I have a dataframe and I would like to count the number of rows within each group. I reguarly use the aggregate function to sum data as follows:
Following @Joshua's suggestion, here's one way you might count the number of observations in your df dataframe where Year = 2007 and Month = Nov (assuming they are columns):
nrow(df[,df$YEAR == 2007 & df$Month == "Nov"])
and with aggregate, following @GregSnow:
aggregate(x ~ Year + Month, data = df, FUN = length)
You can use by functions as by(df1$Year, df1$Month, count) that will produce a list of needed aggregation.
The output will look like,
df1$Month: Feb
x freq
1 2012 1
2 2013 1
3 2014 5
---------------------------------------------------------------
df1$Month: Jan
x freq
1 2012 5
2 2013 2
---------------------------------------------------------------
df1$Month: Mar
x freq
1 2012 1
2 2013 3
3 2014 2
>
The simple option to use with aggregate is the length function which will give you the length of the vector in the subset. Sometimes a little more robust is to use function(x) sum( !is.na(x) ).
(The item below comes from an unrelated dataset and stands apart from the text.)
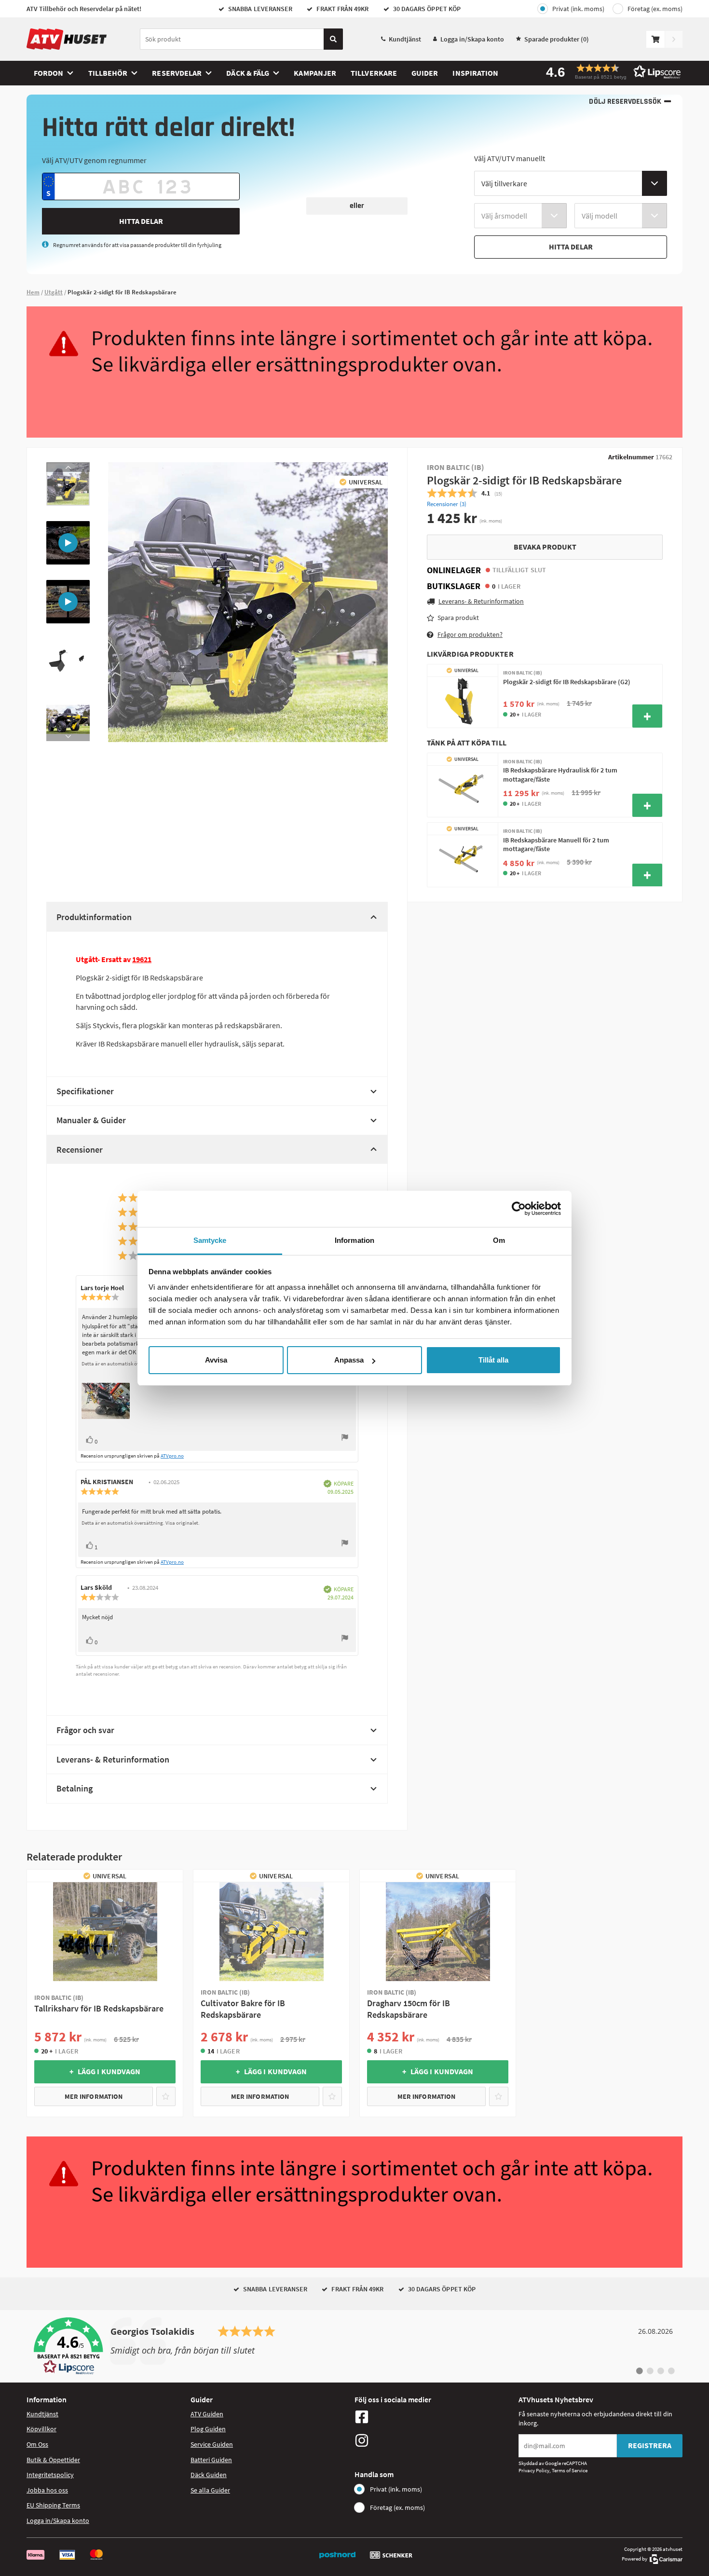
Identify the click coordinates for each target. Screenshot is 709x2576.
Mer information (94, 2096)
For my aggregations I usually end up wanting to see mean and "how big is this group" (a.k.a. length). So this is my handy snippet for those occasions;
agg.mean <- aggregate(columnToMean ~ columnToAggregateOn1*columnToAggregateOn2, yourDataFrame, FUN="mean")
agg.count <- aggregate(columnToMean ~ columnToAggregateOn1*columnToAggregateOn2, yourDataFrame, FUN="length")
aggcount <- agg.count$columnToMean
agg <- cbind(aggcount, agg.mean)
Create a new variable Count with a value of 1 for each row:
df1["Count"] <-1
Then aggregate dataframe, summing by the Count column:
df2 <- aggregate(df1[c("Count")], by=list(Year=df1$Year, Month=df1$Month), FUN=sum, na.rm=TRUE)
There are plenty of wonderful answers here already, but I wanted to throw in 1 more option for those wanting to add a new column to the original dataset that contains the number of times that row is repeated.
df1$counts <- sapply(X = paste(df1$Year, df1$Month),
FUN = function(x) { sum(paste(df1$Year, df1$Month) == x) })
The same could be accomplished by combining any of the above answers with the merge() function.